Book

Mary’s monster issues

MaryShelley

SISTERS, uncertain: Mary Wollstonecraft Godwin (Elle Fanning) and her sister, Claire (Bel Powley). Photograph courtesy heraldscotland.com

WHEN THE FIRST thing you do after watching a period drama is to scour the bookshelves to find a particular volume and then secrete yourself between its pages, to gorge yourself on the story and the writing, you know the filmmakers have done something right. This is precisely what may happen to you after you watch Haifaa Al-Mansour’s Mary Shelley with Elle Fanning in the title role. And the book in question?
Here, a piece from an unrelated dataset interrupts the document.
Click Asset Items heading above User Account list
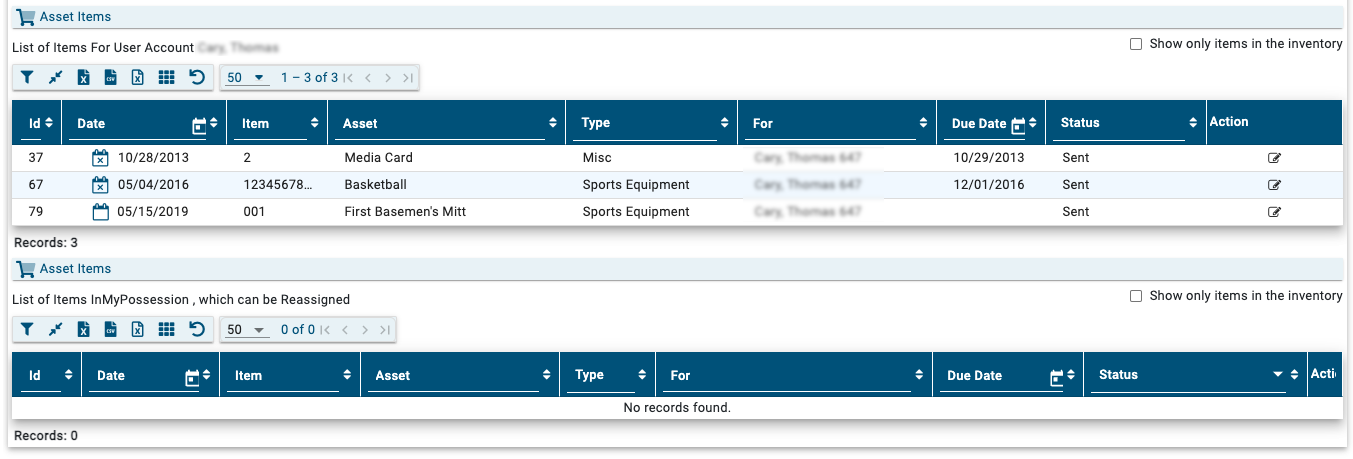This screenshot has width=1353, height=459. (x=75, y=17)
Frankenstein, which the eponymous Mary wrote in 1818, when she was but 21.

The classic tale of a man-made monster is well known and has been corrupted and commercialised in various ways, but this film is about its back story and offers a gloss on the story that is rather unexpected. One could say that Mary Shelley imbibed feminist values with her mother’s milk, but that would be a bit of an exaggeration, as her mother, Mary Wollstonecraft died but ten days after her daughter was born. She was an important proto feminist of the time, however, and brought the young Mary into a world of very particular 18th century values, characterised in part by serious debauchery and rule-breaking.
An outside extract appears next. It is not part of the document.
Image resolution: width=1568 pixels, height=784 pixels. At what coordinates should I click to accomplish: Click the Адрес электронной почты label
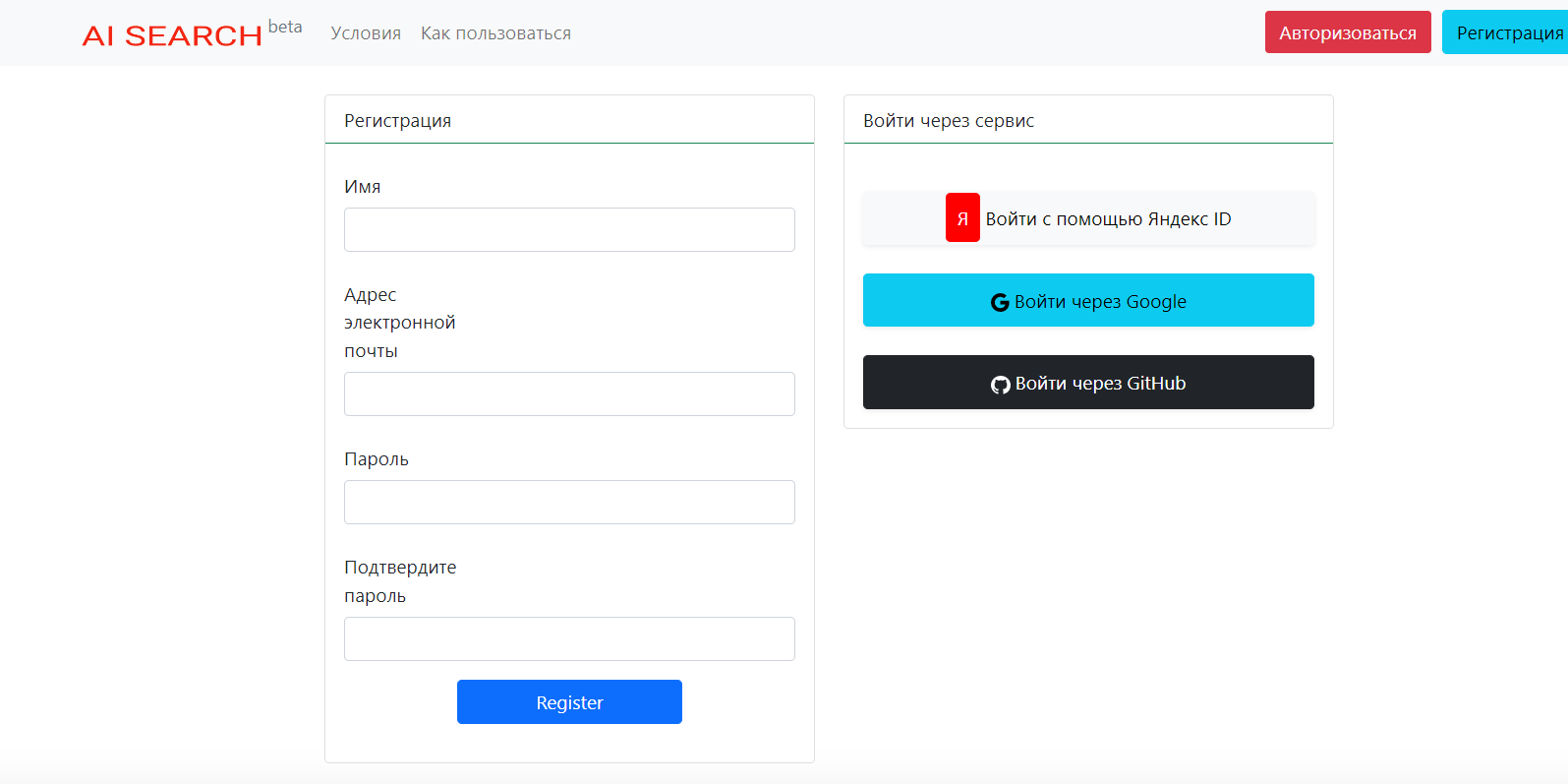399,323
And it is in this framework that we meet a young and virile poet Percy Bysshe Shelley (Douglas Booth), who wrote great defining works such as Ozymandias, but was also rather a philanderer who followed his passions and cocked snooks at societal values such as marriage and the church. Thus you get to follow a lively but broadly conventional tale of romance and horror stories, heroic milestones and runaways, of late 18th-century style intemperance and general sexual malarkey.
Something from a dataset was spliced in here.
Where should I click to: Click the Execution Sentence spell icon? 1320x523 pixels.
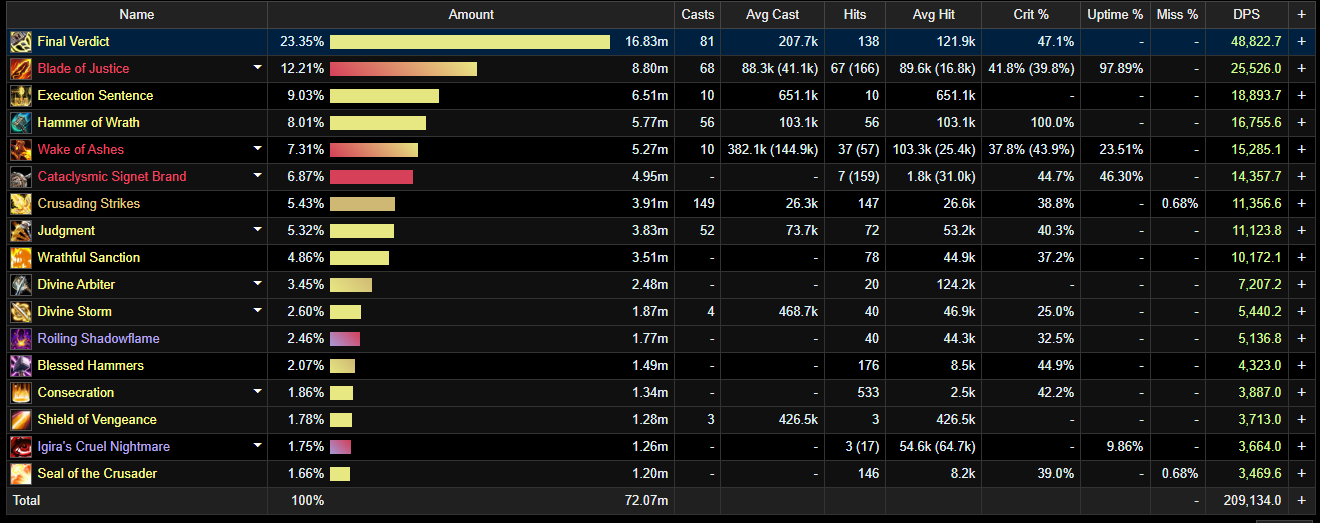tap(21, 96)
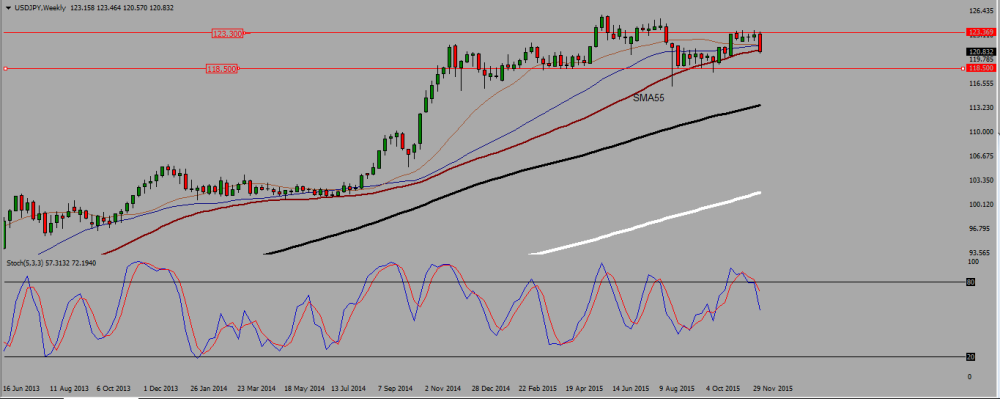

It’s a splendid vehicle for a very able young cast, which also features British actress Bel Powley as Mary’s younger sister Claire and Tom Sturridge as a rather insufferable Lord Byron. But more than that, it’s a tale of loss and sibling love, of jealousy and the horror of abandonment, that will make you reread Frankenstein with a different eye to its context and meaning.

Easy to watch and told with a clarity of narrative, which is satisfying in its predictability, this film arguably retains possibility of reaching classic status, and you can see that, not so much in the dialogue or writing, but in the fervent yet balanced performance of Fanning. It’s a very fine movie that will absorb you from beginning to end.

  • Mary Shelley is directed by Haifaa Al-Mansour and features a cast headed by Douglas Booth, Clara Charteris, Stephan Dillane, Elle Fanning, Joanne Froggatt, Ben Hardy, Jack Hickey, Rasneet Kaur, Sarah Lamesch, Hugh O’Conor, Bel Powley, Owen Richards, Tom Sturridge and Maisie Williams. It is written by Haifaa Al-Mansour and Emma Jensen. Produced by Amy Baer, Ruth Coady and Alan Moloney, it features creative input by Amelia Warner (music), David Ungaro (cinematography), Alex Mackie (editing), Amy Hubbard, Heidi Levitt and Katja Wolf (casting), Paki Smith (production) and Caroline Koener (costumes). Release date through Ster Kinekor, Cinema Nouveau: August 3 2018.